The company plans to use the proceeds for general corporate purposes, to maintain strategic flexibility including potential acquisitions, and to fund share repurchases.
This includes fully utilizing the remaining $274m under its $500m share repurchase program announced in February 2024, with additional repurchases possible if authorized by its board.
The notes will mature on 15 June 2030, and will not bear regular interest. Holders will not be able to convert the notes until after a 40-day period from the issue date. After that, the notes can be converted into Grab’s Class A Ordinary Shares, cash, or a combination of both, at the company’s discretion.
The initial conversion rate is 152.6252 Class A Ordinary Shares per $1,000 principal amount of notes, equivalent to a conversion price of approximately $6.55 per share, which represents a 40% premium over Grab’s closing share price of $4.68 on 10 June.

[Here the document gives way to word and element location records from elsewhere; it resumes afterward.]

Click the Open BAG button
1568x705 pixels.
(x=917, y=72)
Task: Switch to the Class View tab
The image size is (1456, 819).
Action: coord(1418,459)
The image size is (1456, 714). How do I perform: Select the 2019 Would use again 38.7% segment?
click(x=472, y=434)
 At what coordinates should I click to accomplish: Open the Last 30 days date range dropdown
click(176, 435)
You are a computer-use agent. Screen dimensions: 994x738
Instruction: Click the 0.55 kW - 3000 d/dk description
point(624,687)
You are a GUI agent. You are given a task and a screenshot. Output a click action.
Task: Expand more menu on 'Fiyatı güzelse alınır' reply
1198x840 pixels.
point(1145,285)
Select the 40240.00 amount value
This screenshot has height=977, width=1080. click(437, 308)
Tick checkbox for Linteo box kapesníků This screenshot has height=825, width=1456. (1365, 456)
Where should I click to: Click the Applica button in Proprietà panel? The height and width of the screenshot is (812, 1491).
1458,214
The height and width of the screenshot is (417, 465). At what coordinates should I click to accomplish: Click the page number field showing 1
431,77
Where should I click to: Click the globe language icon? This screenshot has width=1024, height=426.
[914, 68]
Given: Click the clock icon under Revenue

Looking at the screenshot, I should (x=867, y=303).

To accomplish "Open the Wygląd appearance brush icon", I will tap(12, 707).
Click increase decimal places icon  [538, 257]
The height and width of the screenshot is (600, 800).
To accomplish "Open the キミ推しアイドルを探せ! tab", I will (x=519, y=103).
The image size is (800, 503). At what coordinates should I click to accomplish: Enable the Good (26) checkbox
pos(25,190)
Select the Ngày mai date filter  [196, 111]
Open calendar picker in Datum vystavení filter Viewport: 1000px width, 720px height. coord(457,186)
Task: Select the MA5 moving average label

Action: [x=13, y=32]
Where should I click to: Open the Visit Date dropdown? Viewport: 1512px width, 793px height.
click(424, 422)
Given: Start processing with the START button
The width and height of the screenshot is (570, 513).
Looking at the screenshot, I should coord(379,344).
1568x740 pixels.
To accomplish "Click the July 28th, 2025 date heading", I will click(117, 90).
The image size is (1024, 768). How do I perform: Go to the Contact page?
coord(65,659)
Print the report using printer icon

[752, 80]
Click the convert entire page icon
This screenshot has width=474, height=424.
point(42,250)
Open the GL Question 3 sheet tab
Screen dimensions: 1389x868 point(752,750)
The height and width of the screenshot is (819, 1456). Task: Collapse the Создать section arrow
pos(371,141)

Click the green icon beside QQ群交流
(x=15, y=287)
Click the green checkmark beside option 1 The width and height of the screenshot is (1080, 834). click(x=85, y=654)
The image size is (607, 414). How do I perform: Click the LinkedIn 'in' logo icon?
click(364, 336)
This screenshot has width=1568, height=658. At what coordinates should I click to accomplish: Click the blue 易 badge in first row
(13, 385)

The conversion rate is subject to adjustment based on certain events.
Beginning 21 June 2028, Grab may redeem the notes for cash if its stock price stays at or above 130% of the conversion price for 20 out of 30 consecutive trading days.
The company also has the right to redeem all notes if less than 10% of the original amount remains outstanding or if there are significant changes in tax law.
Noteholders will have the option to require Grab to repurchase their notes at full principal value on 15 June 2028, or upon the occurrence of specific corporate events. In some cases, such as redemptions or fundamental changes, Grab may increase the conversion rate for holders who choose to convert.
Alongside the offering, Grab will repurchase approximately $273.5m of its Class A Ordinary Shares in privately negotiated, off-market transactions at $4.68 per share—the stock’s closing price on 10 June.
The repurchase will be conducted through one of the offering’s initial purchasers or affiliates and is intended to support hedging by note investors.